How can this be setup without the help of Epoll or IOCP? Basically, what does Epoll and IOCP do under the hood to figure out when there is data available on one of many files?
The only way I could think of is that somewhere down the chain (very low level) there has to be a loop and each time it checks if there is data available on any of the fd's, and if there is data available it notifies the caller.
There are no loops. At the lowest level, the kernel posts a DMA request to an I/O device like "read from block foo and copy the contents into memory address bar". The CPU can then idle or go do something else. The device writes to RAM directly and once it's done it sends a hardware interrupt that the kernel can handle. Eventually the usermode process gets notified.
If you don't want to use asynchronous I/O, you could also create a separate thread for each file you want to read and perform a normal synchronous read.

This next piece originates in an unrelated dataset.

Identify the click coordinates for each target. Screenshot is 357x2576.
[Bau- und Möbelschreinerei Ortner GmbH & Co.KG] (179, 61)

When the read completes you signal it via a semaphore/event/condition variable, and you wait in the the main thread on all of them. It's not really any more efficient (probably a lot less so).
People that write kernals/operating systems how do they make these requests? What libraries, languages do they use?
Pfft... No idea. Grab the source for an open source kernel and start browsing. They don't use any libraries, I can tell you that.
<edit>
The relevant sources in Linux seem to be under /drivers/ata/sata_* in the latest source tarballs.
</edit>
By device you mean hard disk for example?
Yes.
So how do you think epoll monitors multiple files? That's still usermode. I should be able to set it up as efficient as those libraries on my own.
Nope. epoll has a kernel mode component.
The central concept of the epoll API is the epoll instance, an in-kernel data structure
I'm going way way back to UNIX system 5, but, as I recall, when a process blocks, the kernel put it on a queue with a small bit of data indicating the event that it was blocked on. That might be the inode of a file it it was waiting for I/O, or the wakeup time if it was sleeping, etc. The system call for checking multiple I/O is poll(). Poll takes a bitmap of the file descriptors that it's waiting for, so it might make sense for that same bitmap to be the event that the process waits for.
When events happen that could wake up a process, the kernel checks the wait queue. If any process was waiting for the event, it schedules the process to run.